I spent a long time flushing and cleaning the boiler, I ran an ultrasonic over the shell and the results showed no wasting, again the boiler was filled with water and leak compound, pumped up too 1000psi and again all dry. Again the boiler was put back into service doing about 2000 miles a year for another 12 years, when again it did the same thing during the tour in Devon. Careful driving for the week got us through, on returning home, again a complete clean inside and out, the same treatment as before, and it has been tight since.

Why does it do it? Well I think oil gets back to the boiler getting between the tubes and boiler plate, if the boiler has not gained an even temperature or the fire plate is chilled, movement takes place between copper tubes and steel plate, promoting the leaking.

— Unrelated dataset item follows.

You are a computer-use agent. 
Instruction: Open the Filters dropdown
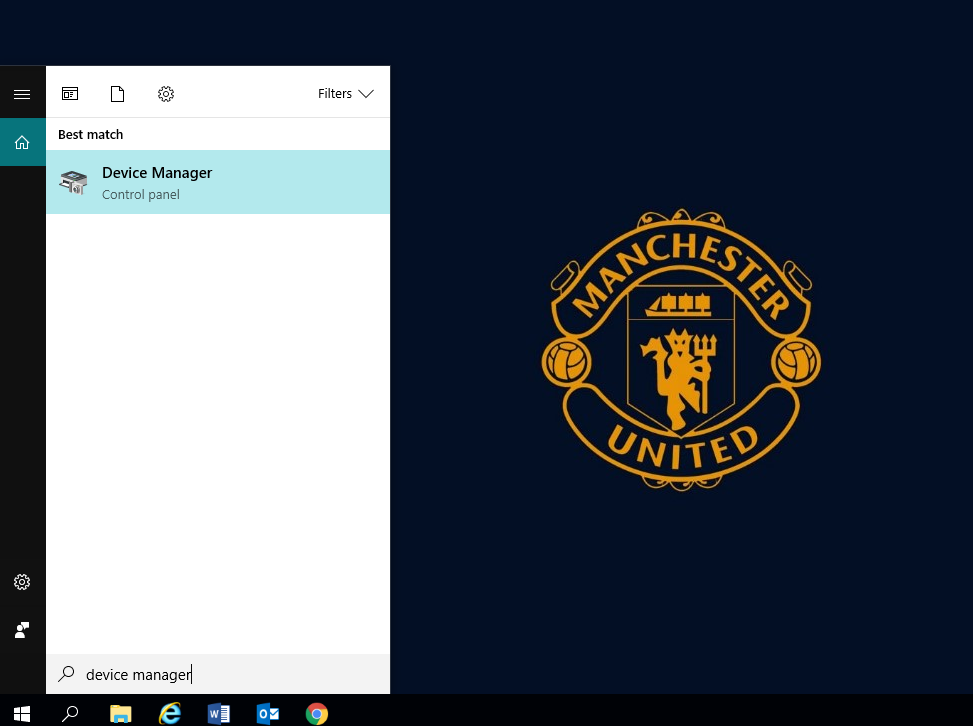coord(345,94)
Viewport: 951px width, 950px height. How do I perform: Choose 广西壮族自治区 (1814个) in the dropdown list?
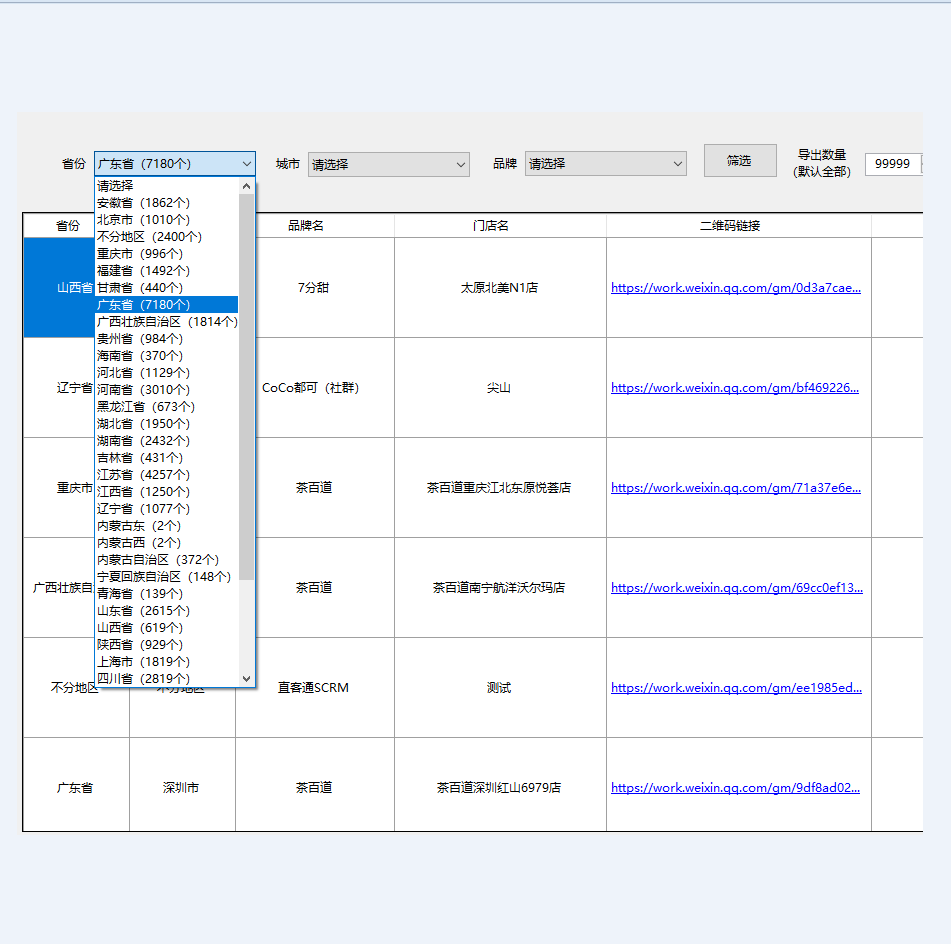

This same boiler is now over 20 years old, still no sign of wasting, and still passing a 1000psi test.


Hope this helps, all the best, Jeff.

Re: Boiler leaks - Any ideas about this one
Posted by: Ian Vinton (---.range81-152.btcentralplus.com)
Date: November 18, 2006 04:39AM

Jeff

Thanks its nice to know that others have had gremlins as well.
What leak compound did you use ?

Jeff so you use boiler treatment ?

Regards
Ian Vinton

Re: Boiler leaks - Any ideas about this one
Posted by: Mike Clark (---.brnt.adsl.virgin.net)
Date: November 18, 2006 05:33PM

I did a few sums on the effect of the relative expansion of copper tubes in a steel boiler after seeing steam suddenly in the smoke hood after running a strong pilot under a cold boiler for perhaps 40 minutes without turning on the main burner.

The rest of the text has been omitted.